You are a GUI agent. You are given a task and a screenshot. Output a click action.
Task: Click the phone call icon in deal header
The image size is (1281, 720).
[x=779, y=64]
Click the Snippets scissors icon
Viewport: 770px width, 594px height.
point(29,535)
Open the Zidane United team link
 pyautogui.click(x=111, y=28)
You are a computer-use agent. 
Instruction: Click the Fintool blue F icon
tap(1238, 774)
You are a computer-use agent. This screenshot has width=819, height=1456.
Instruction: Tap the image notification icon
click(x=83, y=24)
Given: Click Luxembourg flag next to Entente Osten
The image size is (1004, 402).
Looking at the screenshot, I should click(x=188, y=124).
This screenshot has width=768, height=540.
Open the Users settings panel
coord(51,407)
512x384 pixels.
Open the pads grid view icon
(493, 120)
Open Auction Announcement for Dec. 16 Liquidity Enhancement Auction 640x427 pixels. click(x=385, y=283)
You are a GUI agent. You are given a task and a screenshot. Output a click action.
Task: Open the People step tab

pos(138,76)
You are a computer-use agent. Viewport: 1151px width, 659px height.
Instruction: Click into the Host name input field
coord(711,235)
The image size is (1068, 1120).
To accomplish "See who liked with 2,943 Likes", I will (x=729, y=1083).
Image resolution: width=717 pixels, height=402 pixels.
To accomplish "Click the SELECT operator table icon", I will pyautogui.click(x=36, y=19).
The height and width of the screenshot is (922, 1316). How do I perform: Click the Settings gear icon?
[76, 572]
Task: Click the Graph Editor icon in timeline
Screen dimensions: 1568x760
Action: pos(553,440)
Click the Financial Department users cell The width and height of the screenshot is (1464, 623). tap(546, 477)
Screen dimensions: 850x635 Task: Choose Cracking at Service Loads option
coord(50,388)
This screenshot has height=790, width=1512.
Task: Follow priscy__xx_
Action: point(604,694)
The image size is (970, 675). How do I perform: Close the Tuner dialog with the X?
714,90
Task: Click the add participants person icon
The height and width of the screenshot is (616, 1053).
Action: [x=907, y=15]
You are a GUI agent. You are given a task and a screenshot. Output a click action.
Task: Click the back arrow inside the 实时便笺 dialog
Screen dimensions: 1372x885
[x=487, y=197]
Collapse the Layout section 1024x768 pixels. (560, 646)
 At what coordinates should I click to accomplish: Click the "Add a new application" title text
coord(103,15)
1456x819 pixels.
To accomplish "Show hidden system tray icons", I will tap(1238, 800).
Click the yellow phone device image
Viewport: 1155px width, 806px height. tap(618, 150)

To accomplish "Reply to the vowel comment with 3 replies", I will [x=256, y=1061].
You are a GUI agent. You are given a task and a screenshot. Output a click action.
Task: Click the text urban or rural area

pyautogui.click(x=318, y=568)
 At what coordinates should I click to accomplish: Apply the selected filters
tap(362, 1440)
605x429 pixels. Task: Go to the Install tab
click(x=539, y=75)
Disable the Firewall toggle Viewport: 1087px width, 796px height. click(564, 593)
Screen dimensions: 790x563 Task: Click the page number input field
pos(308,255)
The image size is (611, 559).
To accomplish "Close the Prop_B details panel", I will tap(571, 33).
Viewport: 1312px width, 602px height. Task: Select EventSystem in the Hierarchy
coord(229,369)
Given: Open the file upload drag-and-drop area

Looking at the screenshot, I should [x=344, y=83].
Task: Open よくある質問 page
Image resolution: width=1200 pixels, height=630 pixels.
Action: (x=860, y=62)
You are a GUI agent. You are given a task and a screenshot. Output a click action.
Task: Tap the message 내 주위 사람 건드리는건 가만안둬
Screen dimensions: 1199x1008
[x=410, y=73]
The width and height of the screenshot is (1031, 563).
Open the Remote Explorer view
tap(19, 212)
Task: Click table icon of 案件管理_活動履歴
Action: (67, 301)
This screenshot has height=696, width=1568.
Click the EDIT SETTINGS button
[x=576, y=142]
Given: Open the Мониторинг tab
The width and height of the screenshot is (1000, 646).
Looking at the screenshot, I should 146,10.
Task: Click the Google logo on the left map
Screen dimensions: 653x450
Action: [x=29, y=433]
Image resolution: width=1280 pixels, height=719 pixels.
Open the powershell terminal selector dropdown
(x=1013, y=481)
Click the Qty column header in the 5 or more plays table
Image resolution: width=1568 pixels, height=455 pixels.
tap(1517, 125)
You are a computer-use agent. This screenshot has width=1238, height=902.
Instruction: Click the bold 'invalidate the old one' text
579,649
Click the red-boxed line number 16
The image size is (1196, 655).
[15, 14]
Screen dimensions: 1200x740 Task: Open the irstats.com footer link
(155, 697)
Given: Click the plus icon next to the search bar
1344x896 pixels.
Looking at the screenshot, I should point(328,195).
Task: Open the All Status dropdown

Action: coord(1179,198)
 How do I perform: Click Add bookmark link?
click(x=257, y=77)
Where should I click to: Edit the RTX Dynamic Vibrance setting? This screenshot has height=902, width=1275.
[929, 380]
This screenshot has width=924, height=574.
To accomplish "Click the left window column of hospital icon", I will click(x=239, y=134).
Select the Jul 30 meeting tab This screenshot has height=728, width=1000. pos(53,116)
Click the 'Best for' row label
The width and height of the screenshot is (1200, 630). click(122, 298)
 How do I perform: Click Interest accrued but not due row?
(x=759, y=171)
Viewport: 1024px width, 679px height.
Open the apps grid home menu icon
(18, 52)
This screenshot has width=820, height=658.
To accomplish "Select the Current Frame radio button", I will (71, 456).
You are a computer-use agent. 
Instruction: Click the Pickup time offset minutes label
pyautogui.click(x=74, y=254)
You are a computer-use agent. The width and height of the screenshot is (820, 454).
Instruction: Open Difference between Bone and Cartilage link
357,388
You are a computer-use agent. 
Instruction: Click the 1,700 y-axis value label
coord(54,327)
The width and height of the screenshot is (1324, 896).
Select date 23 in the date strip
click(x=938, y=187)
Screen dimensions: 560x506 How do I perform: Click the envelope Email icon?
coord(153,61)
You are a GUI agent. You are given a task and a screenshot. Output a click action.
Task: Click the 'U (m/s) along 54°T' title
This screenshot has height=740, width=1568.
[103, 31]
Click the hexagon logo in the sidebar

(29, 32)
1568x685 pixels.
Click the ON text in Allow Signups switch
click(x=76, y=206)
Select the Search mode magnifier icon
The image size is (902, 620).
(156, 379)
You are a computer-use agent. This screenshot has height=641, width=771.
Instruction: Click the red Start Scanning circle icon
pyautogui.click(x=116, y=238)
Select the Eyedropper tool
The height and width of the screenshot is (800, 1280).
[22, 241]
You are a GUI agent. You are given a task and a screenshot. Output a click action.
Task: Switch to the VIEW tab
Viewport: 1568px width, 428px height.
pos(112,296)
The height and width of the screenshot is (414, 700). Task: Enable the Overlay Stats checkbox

-- -- --

> [INSTRUCTIONS TO FOLLOW]: Write out the entries above word for word.

> [RESULT OF THE TASK]:
You are a GUI agent. You are given a task and a screenshot. Output a click action.
Task: Click the phone call icon in deal header
The image size is (1281, 720).
[x=779, y=64]
Click the Snippets scissors icon
Viewport: 770px width, 594px height.
point(29,535)
Open the Zidane United team link
 pyautogui.click(x=111, y=28)
You are a computer-use agent. 
Instruction: Click the Fintool blue F icon
tap(1238, 774)
You are a computer-use agent. This screenshot has width=819, height=1456.
Instruction: Tap the image notification icon
click(x=83, y=24)
Given: Click Luxembourg flag next to Entente Osten
The image size is (1004, 402).
Looking at the screenshot, I should click(x=188, y=124).
This screenshot has width=768, height=540.
Open the Users settings panel
coord(51,407)
512x384 pixels.
Open the pads grid view icon
(493, 120)
Open Auction Announcement for Dec. 16 Liquidity Enhancement Auction 640x427 pixels. click(x=385, y=283)
You are a GUI agent. You are given a task and a screenshot. Output a click action.
Task: Open the People step tab

pos(138,76)
You are a computer-use agent. Viewport: 1151px width, 659px height.
Instruction: Click into the Host name input field
coord(711,235)
The image size is (1068, 1120).
To accomplish "See who liked with 2,943 Likes", I will (x=729, y=1083).
Image resolution: width=717 pixels, height=402 pixels.
To accomplish "Click the SELECT operator table icon", I will pyautogui.click(x=36, y=19).
The height and width of the screenshot is (922, 1316). How do I perform: Click the Settings gear icon?
[76, 572]
Task: Click the Graph Editor icon in timeline
Screen dimensions: 1568x760
Action: pos(553,440)
Click the Financial Department users cell The width and height of the screenshot is (1464, 623). tap(546, 477)
Screen dimensions: 850x635 Task: Choose Cracking at Service Loads option
coord(50,388)
This screenshot has height=790, width=1512.
Task: Follow priscy__xx_
Action: point(604,694)
The image size is (970, 675). How do I perform: Close the Tuner dialog with the X?
714,90
Task: Click the add participants person icon
The height and width of the screenshot is (616, 1053).
Action: [x=907, y=15]
You are a GUI agent. You are given a task and a screenshot. Output a click action.
Task: Click the back arrow inside the 实时便笺 dialog
Screen dimensions: 1372x885
[x=487, y=197]
Collapse the Layout section 1024x768 pixels. (560, 646)
 At what coordinates should I click to accomplish: Click the "Add a new application" title text
coord(103,15)
1456x819 pixels.
To accomplish "Show hidden system tray icons", I will tap(1238, 800).
Click the yellow phone device image
Viewport: 1155px width, 806px height. tap(618, 150)

To accomplish "Reply to the vowel comment with 3 replies", I will [x=256, y=1061].
You are a GUI agent. You are given a task and a screenshot. Output a click action.
Task: Click the text urban or rural area

pyautogui.click(x=318, y=568)
 At what coordinates should I click to accomplish: Apply the selected filters
tap(362, 1440)
605x429 pixels. Task: Go to the Install tab
click(x=539, y=75)
Disable the Firewall toggle Viewport: 1087px width, 796px height. click(564, 593)
Screen dimensions: 790x563 Task: Click the page number input field
pos(308,255)
The image size is (611, 559).
To accomplish "Close the Prop_B details panel", I will tap(571, 33).
Viewport: 1312px width, 602px height. Task: Select EventSystem in the Hierarchy
coord(229,369)
Given: Open the file upload drag-and-drop area

Looking at the screenshot, I should [x=344, y=83].
Task: Open よくある質問 page
Image resolution: width=1200 pixels, height=630 pixels.
Action: (x=860, y=62)
You are a GUI agent. You are given a task and a screenshot. Output a click action.
Task: Tap the message 내 주위 사람 건드리는건 가만안둬
Screen dimensions: 1199x1008
[x=410, y=73]
The width and height of the screenshot is (1031, 563).
Open the Remote Explorer view
tap(19, 212)
Task: Click table icon of 案件管理_活動履歴
Action: (67, 301)
This screenshot has height=696, width=1568.
Click the EDIT SETTINGS button
[x=576, y=142]
Given: Open the Мониторинг tab
The width and height of the screenshot is (1000, 646).
Looking at the screenshot, I should 146,10.
Task: Click the Google logo on the left map
Screen dimensions: 653x450
Action: [x=29, y=433]
Image resolution: width=1280 pixels, height=719 pixels.
Open the powershell terminal selector dropdown
(x=1013, y=481)
Click the Qty column header in the 5 or more plays table
Image resolution: width=1568 pixels, height=455 pixels.
tap(1517, 125)
You are a computer-use agent. This screenshot has width=1238, height=902.
Instruction: Click the bold 'invalidate the old one' text
579,649
Click the red-boxed line number 16
The image size is (1196, 655).
[15, 14]
Screen dimensions: 1200x740 Task: Open the irstats.com footer link
(155, 697)
Given: Click the plus icon next to the search bar
1344x896 pixels.
Looking at the screenshot, I should point(328,195).
Task: Open the All Status dropdown

Action: coord(1179,198)
 How do I perform: Click Add bookmark link?
click(x=257, y=77)
Where should I click to: Edit the RTX Dynamic Vibrance setting? This screenshot has height=902, width=1275.
[929, 380]
This screenshot has width=924, height=574.
To accomplish "Click the left window column of hospital icon", I will click(x=239, y=134).
Select the Jul 30 meeting tab This screenshot has height=728, width=1000. pos(53,116)
Click the 'Best for' row label
The width and height of the screenshot is (1200, 630). click(122, 298)
 How do I perform: Click Interest accrued but not due row?
(x=759, y=171)
Viewport: 1024px width, 679px height.
Open the apps grid home menu icon
(18, 52)
This screenshot has width=820, height=658.
To accomplish "Select the Current Frame radio button", I will (71, 456).
You are a computer-use agent. 
Instruction: Click the Pickup time offset minutes label
pyautogui.click(x=74, y=254)
You are a computer-use agent. The width and height of the screenshot is (820, 454).
Instruction: Open Difference between Bone and Cartilage link
357,388
You are a computer-use agent. 
Instruction: Click the 1,700 y-axis value label
coord(54,327)
The width and height of the screenshot is (1324, 896).
Select date 23 in the date strip
click(x=938, y=187)
Screen dimensions: 560x506 How do I perform: Click the envelope Email icon?
coord(153,61)
You are a GUI agent. You are given a task and a screenshot. Output a click action.
Task: Click the 'U (m/s) along 54°T' title
This screenshot has height=740, width=1568.
[103, 31]
Click the hexagon logo in the sidebar

(29, 32)
1568x685 pixels.
Click the ON text in Allow Signups switch
click(x=76, y=206)
Select the Search mode magnifier icon
The image size is (902, 620).
(156, 379)
You are a computer-use agent. This screenshot has height=641, width=771.
Instruction: Click the red Start Scanning circle icon
pyautogui.click(x=116, y=238)
Select the Eyedropper tool
The height and width of the screenshot is (800, 1280).
[22, 241]
You are a GUI agent. You are given a task and a screenshot. Output a click action.
Task: Switch to the VIEW tab
Viewport: 1568px width, 428px height.
pos(112,296)
The height and width of the screenshot is (414, 700). Task: Enable the Overlay Stats checkbox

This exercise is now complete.